PASSAGE:
NGOs unite in nationwide vigils of hope

World Suicide Prevention Day

Non-governmental organisations (NGOs) united on Saturday evening to spread hope during several countrywide vigils in observance of World Suicide Prevention Day (WSPD).
The vigils were organised by The Caribbean Voice (TCV), the Society Against Sexual Orientation Discrimination (SASOD), Prevention Of Teenage Suicide (POTS), the Leo Club, the Miss Global International Guyana Team, the Guyana Hindu Dharmic Sabha, and other religious groups in all three counties of Guyana.
POTS Guyana, an organisation formed by activist Lisa Punch, hosted its vigil at Square of the Revolution where a handful gathered to light candles in an effort to inspire suicidal persons to live.

The Guyana Hindu Dharmic Sabha’s vigil in Essequibo
The Guyana Hindu Dharmic Sabha’s vigil in Essequibo
POTS Guyana vigil at the Square of the Revolution
POTS Guyana vigil at the Square of the Revolution

POTS vice president, Ruth English–Wilson, told Guyana Times that the vigil is meant to reach out to persons who are going through a difficult time and to remember those who ended their own lives.
“We saw it fit to do a candlelight vigil standing in solidarity with Guyana’s fallen children, those who are still suffering from depression and being sad and are thinking of suicide and even the survivors, because anything can trigger them. So we are standing in solidarity and in prayer for all those we lost already, for the persons who are still holding on and for those who have survived,” she stated.
The youth activist urged those who are suffering to reach out to support networks for help, for advice and counselling, reminding that no one has to go through troubling times alone.
“We are here to give you help and give you encouragement,” she stated, noting that POTS can be contacted for any emergencies concerning suicide and related incidents.
Pastor Diego Alphonso, delivering a speech on behalf of the Social Protection Minister, Volda Lawrence, at the vigil, urged NGOs to intensify their efforts and reach out to areas in the countryside where the scourge of suicide is more prevalent.
“We need the commitment of more agencies and NGOs to work harder to remove the stigma and taboo of suicide. We have to get at the root of its prevalence; we must be educated to recognise the signs. We need to commit as a nation to remove ourselves from the top position for suicide in world circles. We can ill afford to bear this high cost of precious lives,” he relayed.

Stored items
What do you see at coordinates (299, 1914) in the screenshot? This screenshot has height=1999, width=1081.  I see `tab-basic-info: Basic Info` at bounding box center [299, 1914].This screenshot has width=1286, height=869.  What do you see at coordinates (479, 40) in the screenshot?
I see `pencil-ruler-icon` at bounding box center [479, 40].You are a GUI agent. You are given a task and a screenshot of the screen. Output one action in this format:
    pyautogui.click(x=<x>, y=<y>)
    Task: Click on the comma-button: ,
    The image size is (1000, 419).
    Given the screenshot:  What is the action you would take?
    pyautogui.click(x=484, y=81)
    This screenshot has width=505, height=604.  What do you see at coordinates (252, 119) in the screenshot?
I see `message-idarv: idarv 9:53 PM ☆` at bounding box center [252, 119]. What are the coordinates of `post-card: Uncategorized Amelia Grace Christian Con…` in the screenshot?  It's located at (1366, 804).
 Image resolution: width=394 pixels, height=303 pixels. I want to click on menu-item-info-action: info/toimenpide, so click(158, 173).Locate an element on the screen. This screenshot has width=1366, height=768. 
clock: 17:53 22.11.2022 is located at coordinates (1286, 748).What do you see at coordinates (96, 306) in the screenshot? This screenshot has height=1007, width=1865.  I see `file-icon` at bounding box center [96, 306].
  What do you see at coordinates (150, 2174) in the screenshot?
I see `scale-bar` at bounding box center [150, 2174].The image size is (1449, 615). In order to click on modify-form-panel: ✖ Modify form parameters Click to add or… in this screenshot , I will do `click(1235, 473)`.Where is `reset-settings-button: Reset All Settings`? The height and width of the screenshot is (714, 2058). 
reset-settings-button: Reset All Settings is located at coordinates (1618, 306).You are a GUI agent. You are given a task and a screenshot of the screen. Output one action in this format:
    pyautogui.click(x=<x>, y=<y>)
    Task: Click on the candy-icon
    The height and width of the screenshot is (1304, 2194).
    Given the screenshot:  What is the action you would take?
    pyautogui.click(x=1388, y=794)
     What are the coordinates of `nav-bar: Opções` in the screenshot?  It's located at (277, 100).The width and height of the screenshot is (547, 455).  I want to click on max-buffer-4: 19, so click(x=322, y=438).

ACTIONS TO TAKE:
[1] Check each statement against the article on the World Suicide Prevention Day vigils, answering yes or no and quoting the words that decide it: (a) POTS Guyana held its vigil at the Square of the Revolution; (b) Social Protection Minister Volda Lawrence gave a speech in person at the vigil; (c) the vigils took place in all three counties of Guyana.
[2] Continue the article on the World Suicide Prevention Day vigils from its final sentence.
The data has no connection to the article on the World Suicide Prevention Day vigils.

EXPECTED OUTPUTS:
[1]
(a) Yes: "hosted its vigil at Square of the Revolution"
(b) No: "Pastor Diego Alphonso, delivering a speech on behalf of the Social Protection Minister, Volda Lawrence"
(c) Yes: "in all three counties of Guyana"

[2]
The Leo’s Club hosted its vigil at the St Stanislaus College on Brickdam, Georgetown, where a handful of lions, along with a few Miss Universe delegates turned out to participate.
Carol Lovell, representative of both the Leo’s Club and TCV, lamented that not a lot is being done to help persons who are in need and therefore, the vigil was being used as a call for action.
“People need to become more aware. We need to give a helping hand and a big brother support to those who are going through difficult times so that they will know the meaning of life and want to hang on and continue living.”
In this regard, Lovell called on the government to implement initiatives in school where there are counsellors who develop relationships with students, whereby they would be comfortable to confide their troubles without fear.
The Dharmic Sabha at its vigil in Anna Regina Car Park saw scores of persons in attendance.
Organiser Sursattie Singh advised those who are suffering with suicidal thoughts to remain positive and trust in God.
“There is always another way out than ending your life, talk to someone, be someone’s keeper, life is worth living.”
Meanwhile, Public Health Minister, Dr George Norton, pledged his commitment on Friday at a forum in New Amsterdam to address suicide in the East Berbice/Corentyne region.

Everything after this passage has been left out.